## Exercise passage:
SOC 191A PO  Senior Thesis. Staff. Tutorial discussion and independent empirical research on an original project. Students select one or two sociology faculty advisors. Not required for graduation but counts as a sociology elective. Pre- or co-requisite: 190. Half course. Each fall.
 
SOC 191B. Senior Thesis. Staff. Second semester of tutorial discussion, independent empirical research, and writing on an original project. Students select one or two sociology faculty advisors. Not required for graduation but counts as a sociology elective. Prerequisite: 191A. Half course. Each spring.
 

Spanish
SPAN050 PO  Chévere: Advanced Spanish for Heritage Speakers. Mr. Cartagena-Calderón. Designed for students whose greater exposure to Spanish has been at home rather than the classroom. Students will produce writing in various formats, while continuing to develop skills in the correct use of spelling, the written accent and other grammatical aspects. Letter grade only. Prerequisite: 33. Each fall.
 
SPAN100 PO. Orale: Language, Culture and Writing for Heritage Speakers. Ms. Silverman. Designed for students with advanced oral and written language skills who wish to further develop their Spanish for academic and/or professional purposes. Heritage learners will develop skills for preparing and presenting information through discussions and written essays aimed at an academic or professional audience. Provides the necessary skills to successfully undertake courses that require strong competence in academic Spanish. Letter grade only. Prerequisite: 44 or 50. Each spring.

## What you will do:
• A. Copy the stretch of the course listings from "SPAN100 PO. Orale: Language, Culture" through "50. Each spring.".
• B. In the course listings, which instructor teaches SPAN050?
The entries come from a separate source unrelated to the course listings.

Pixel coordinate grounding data

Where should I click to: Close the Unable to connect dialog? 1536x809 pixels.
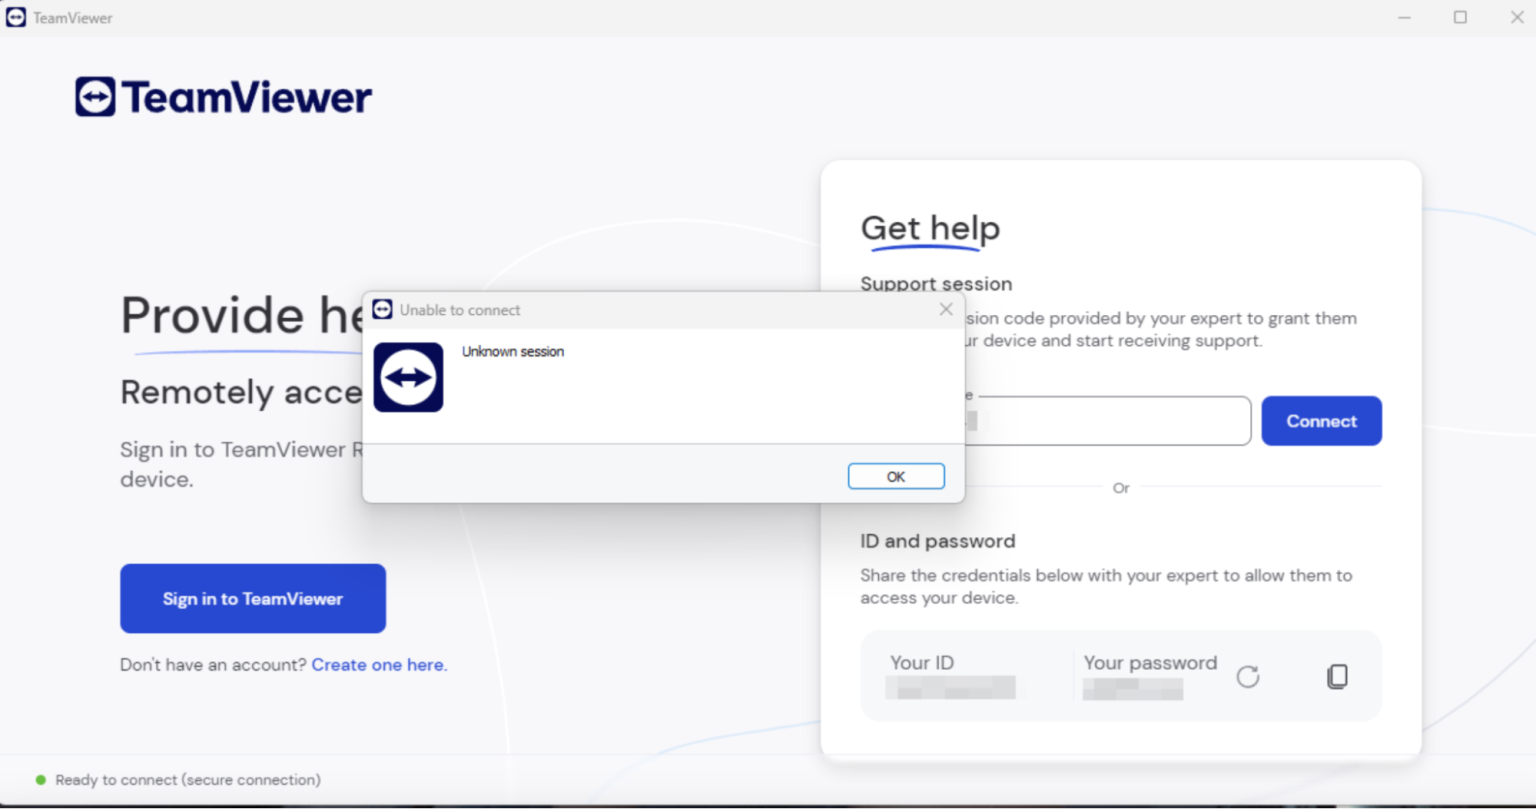point(945,309)
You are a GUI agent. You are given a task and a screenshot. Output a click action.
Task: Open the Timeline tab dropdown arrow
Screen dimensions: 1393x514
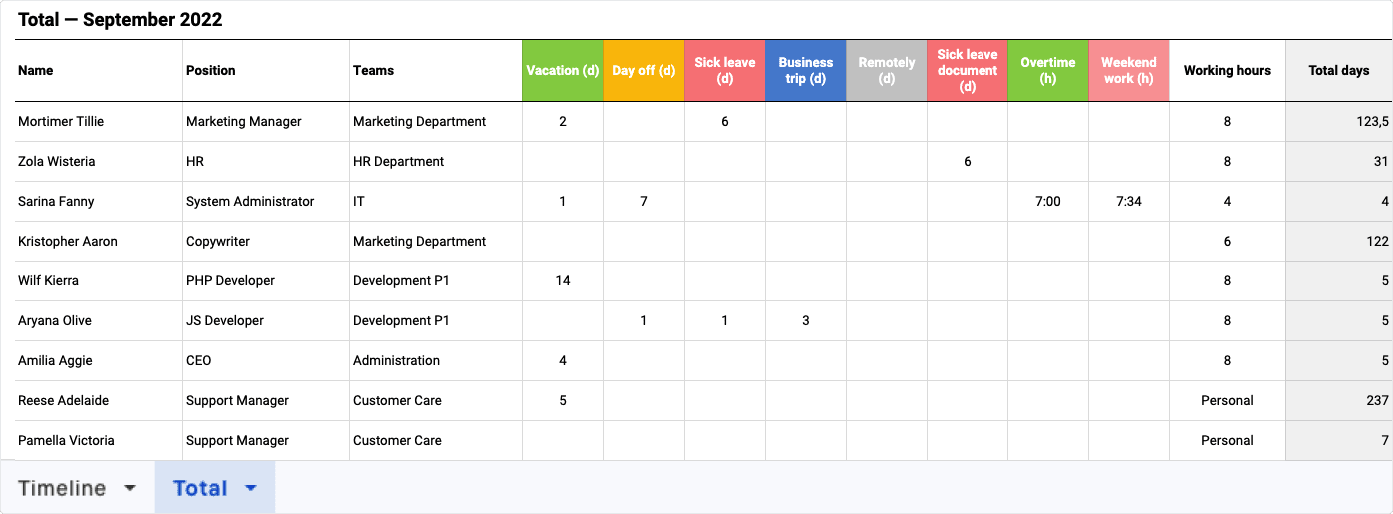coord(129,488)
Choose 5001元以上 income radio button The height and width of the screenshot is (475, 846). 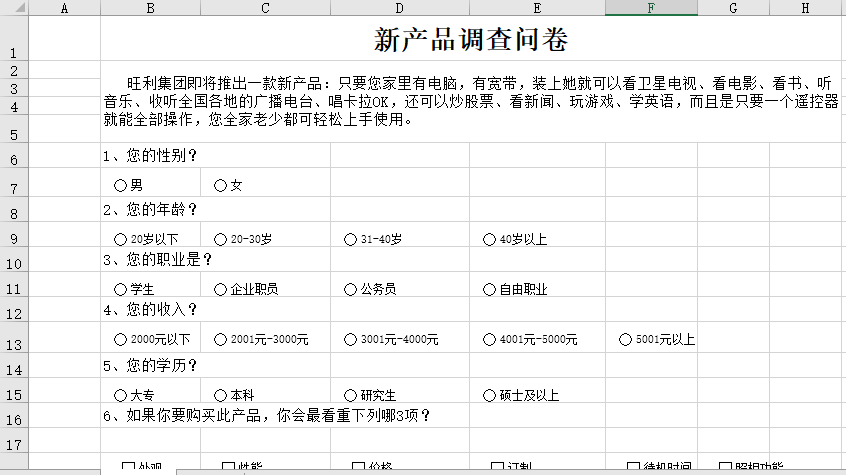point(626,339)
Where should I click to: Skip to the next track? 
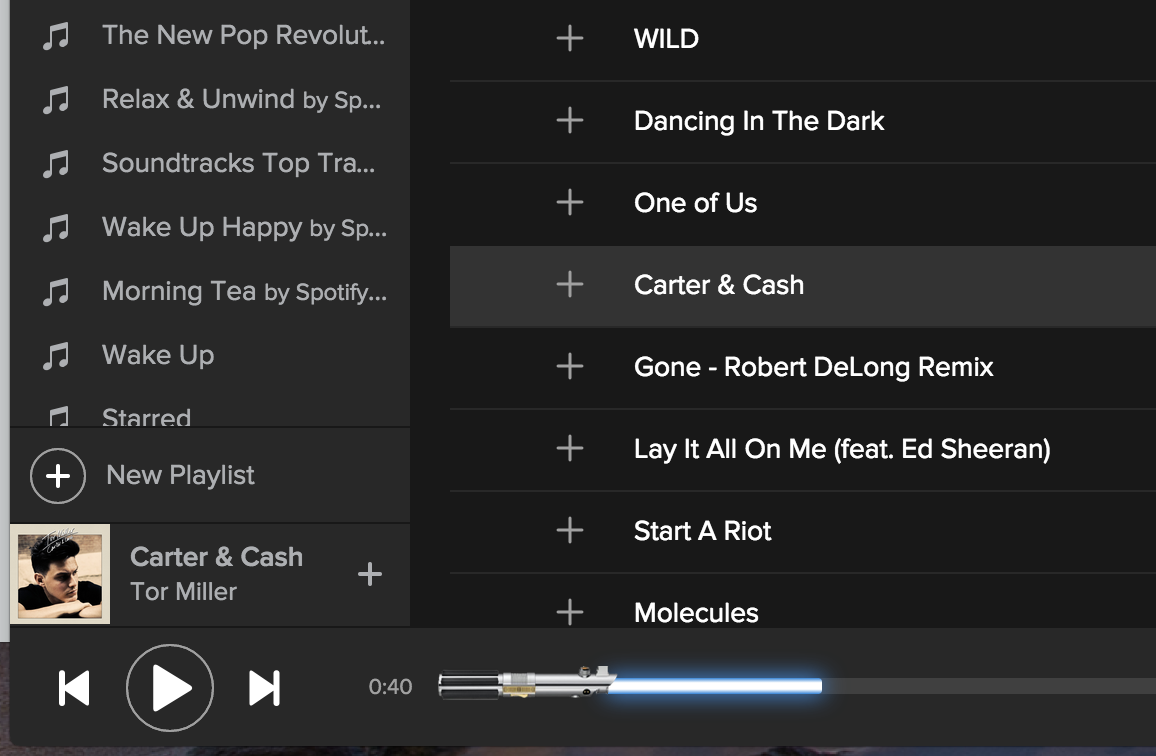[264, 688]
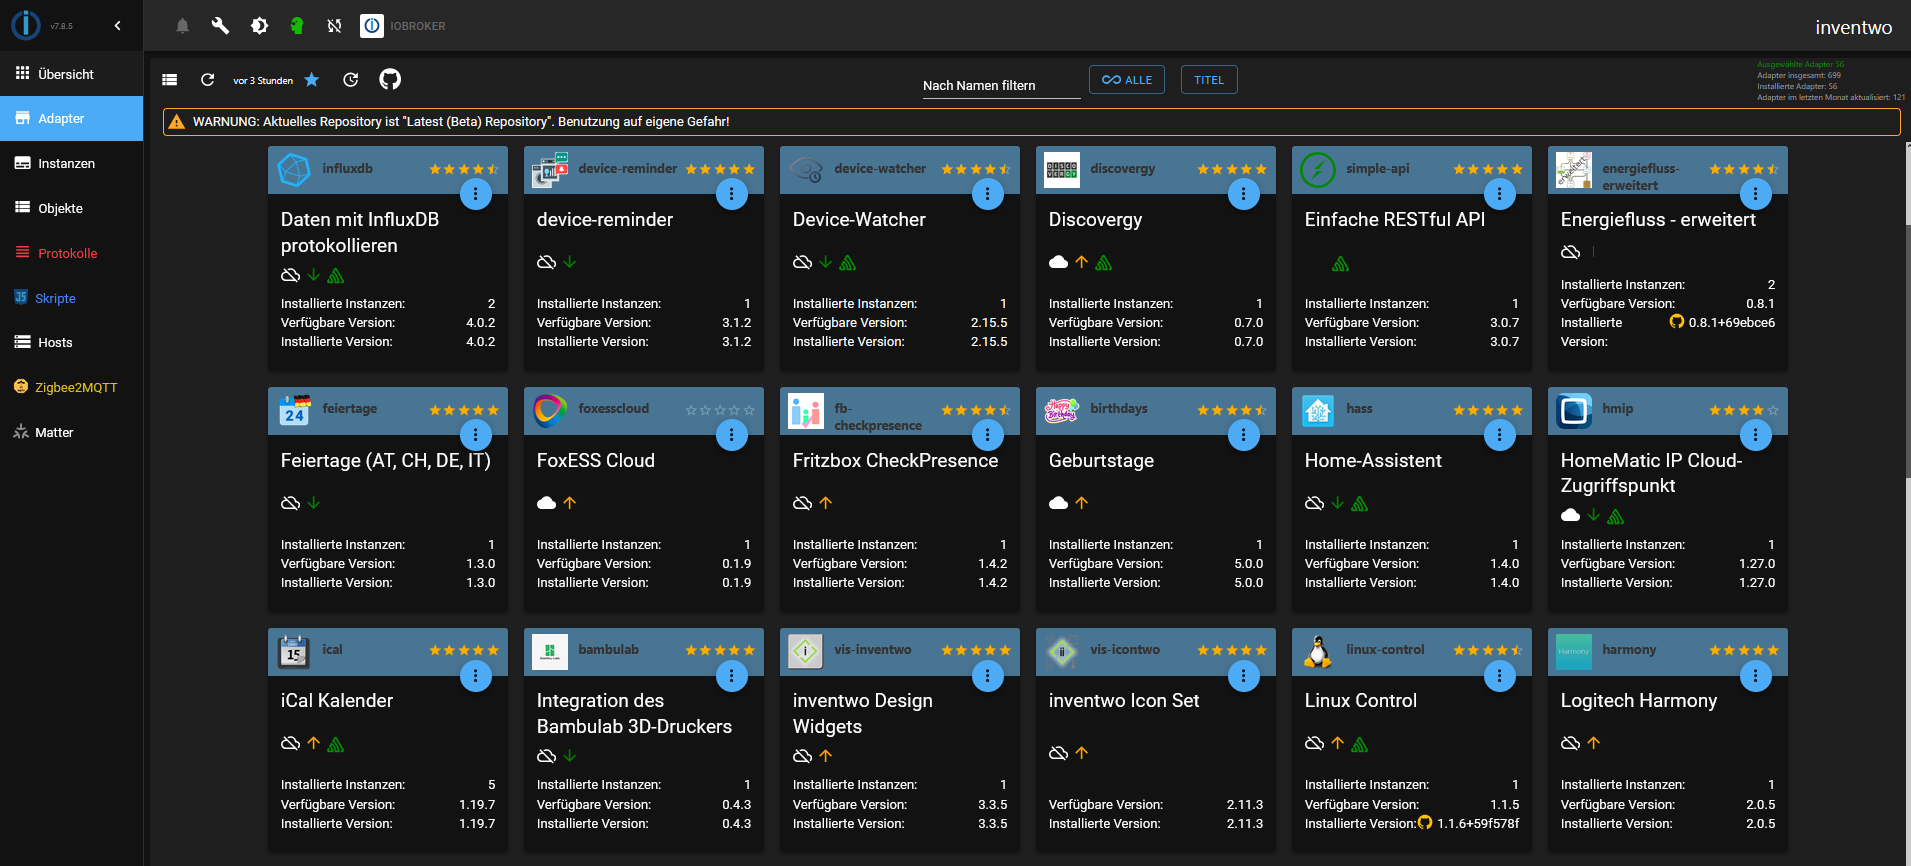Click the star rating of foxesscloud
Image resolution: width=1911 pixels, height=866 pixels.
[x=719, y=410]
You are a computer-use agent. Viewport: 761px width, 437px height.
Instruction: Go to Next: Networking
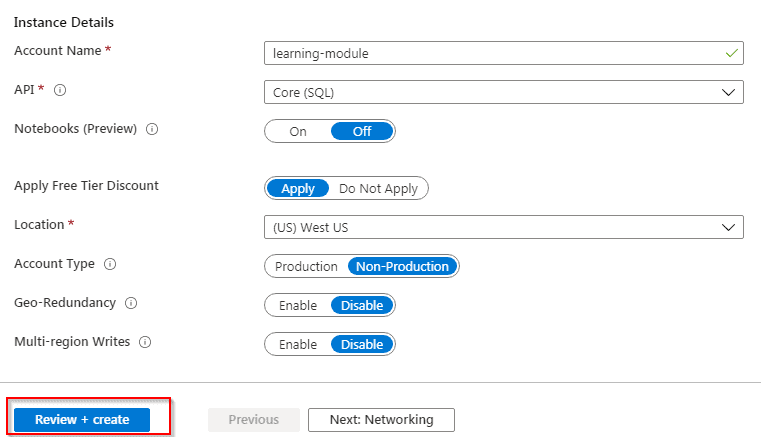[381, 419]
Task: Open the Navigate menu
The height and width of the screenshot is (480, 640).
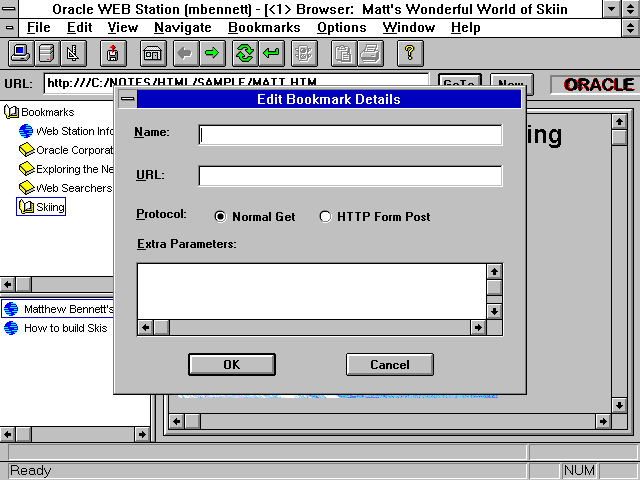Action: pyautogui.click(x=183, y=27)
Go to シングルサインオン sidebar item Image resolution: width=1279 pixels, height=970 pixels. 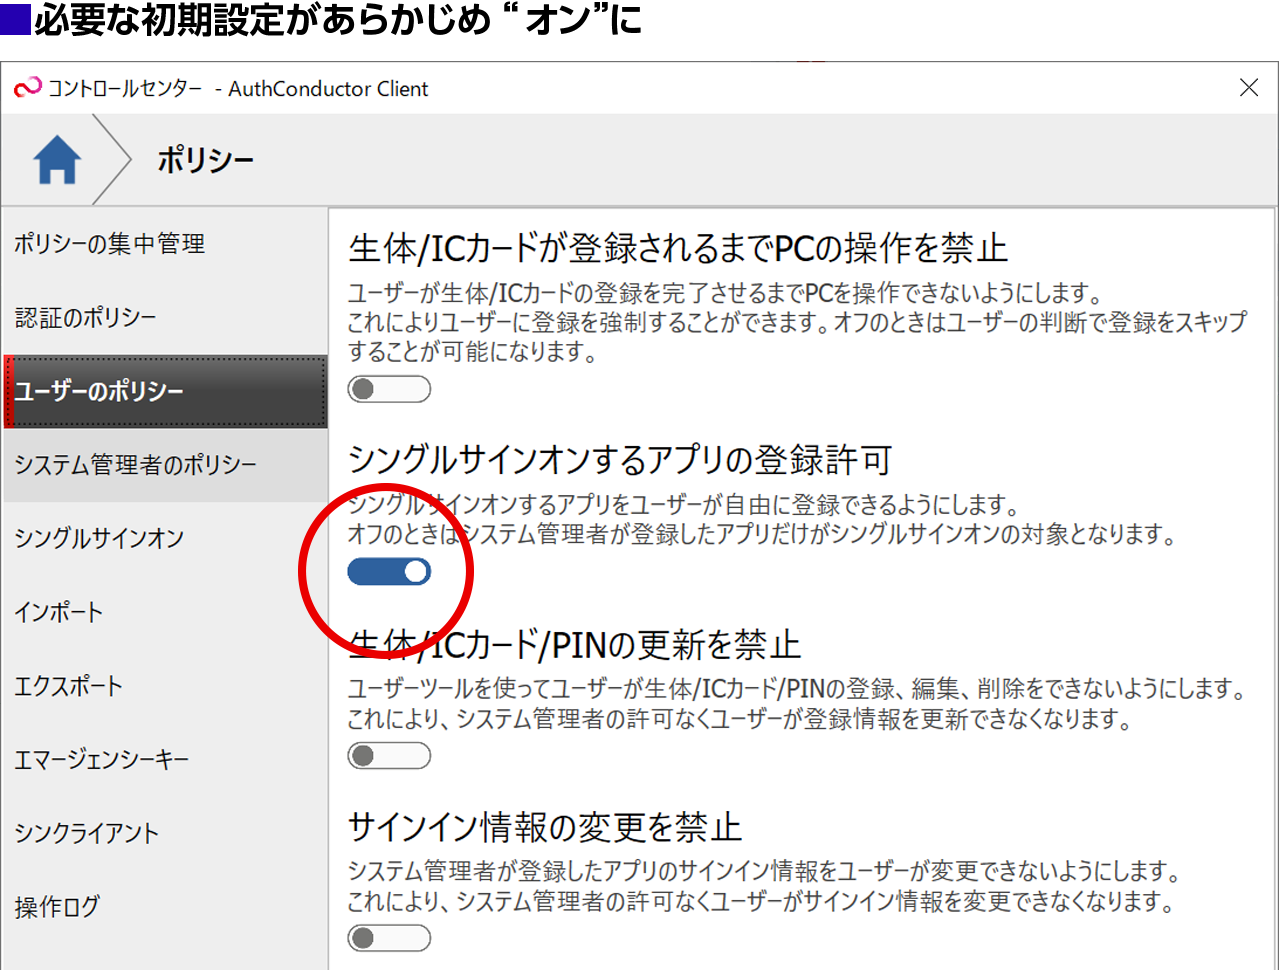click(x=100, y=538)
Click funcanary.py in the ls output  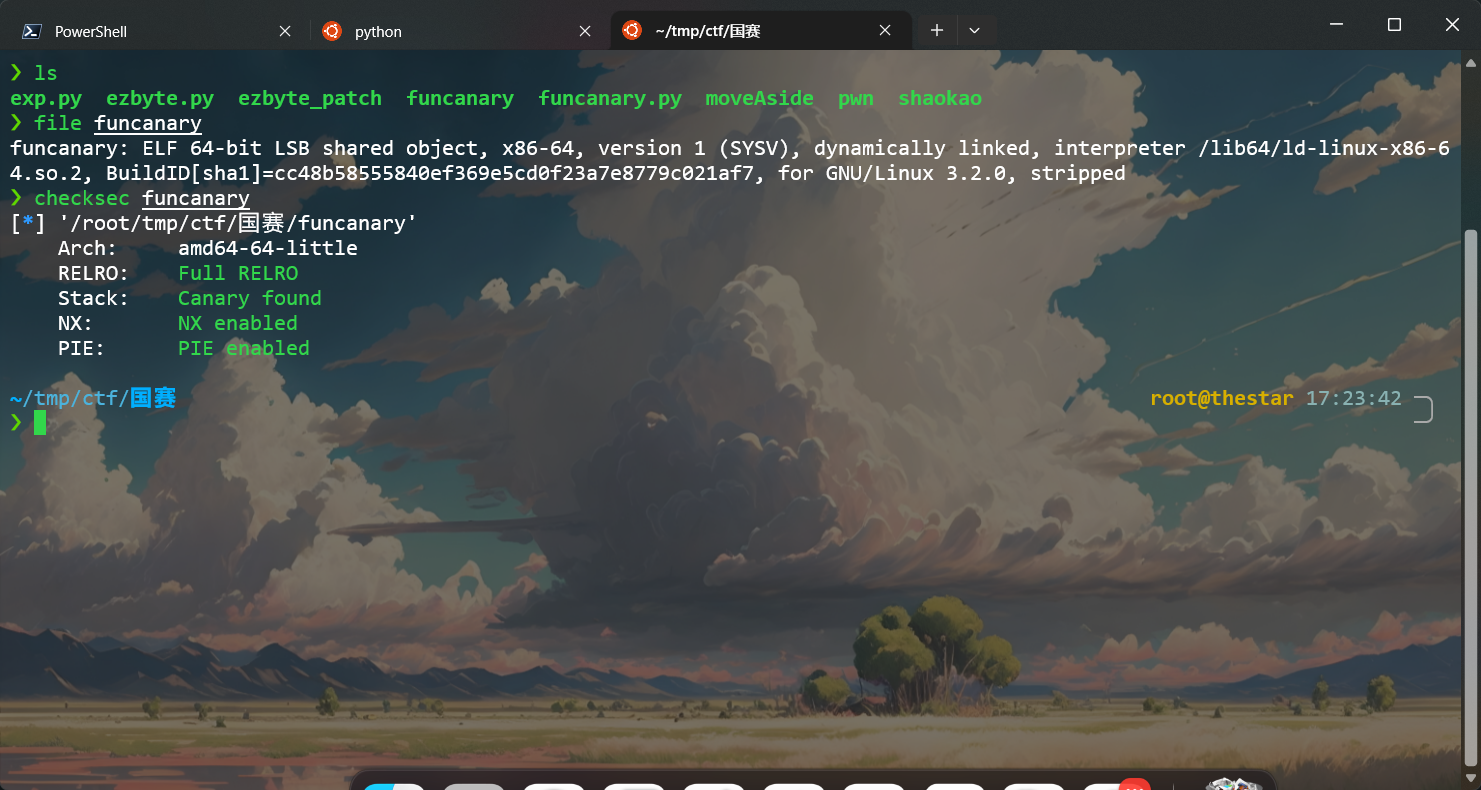[x=610, y=98]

## Exercise responses:
• A.
SPAN100 PO. Orale: Language, Culture and Writing for Heritage Speakers. Ms. Silverman. Designed for students with advanced oral and written language skills who wish to further develop their Spanish for academic and/or professional purposes. Heritage learners will develop skills for preparing and presenting information through discussions and written essays aimed at an academic or professional audience. Provides the necessary skills to successfully undertake courses that require strong competence in academic Spanish. Letter grade only. Prerequisite: 44 or 50. Each spring.

• B. Mr. Cartagena-Calderón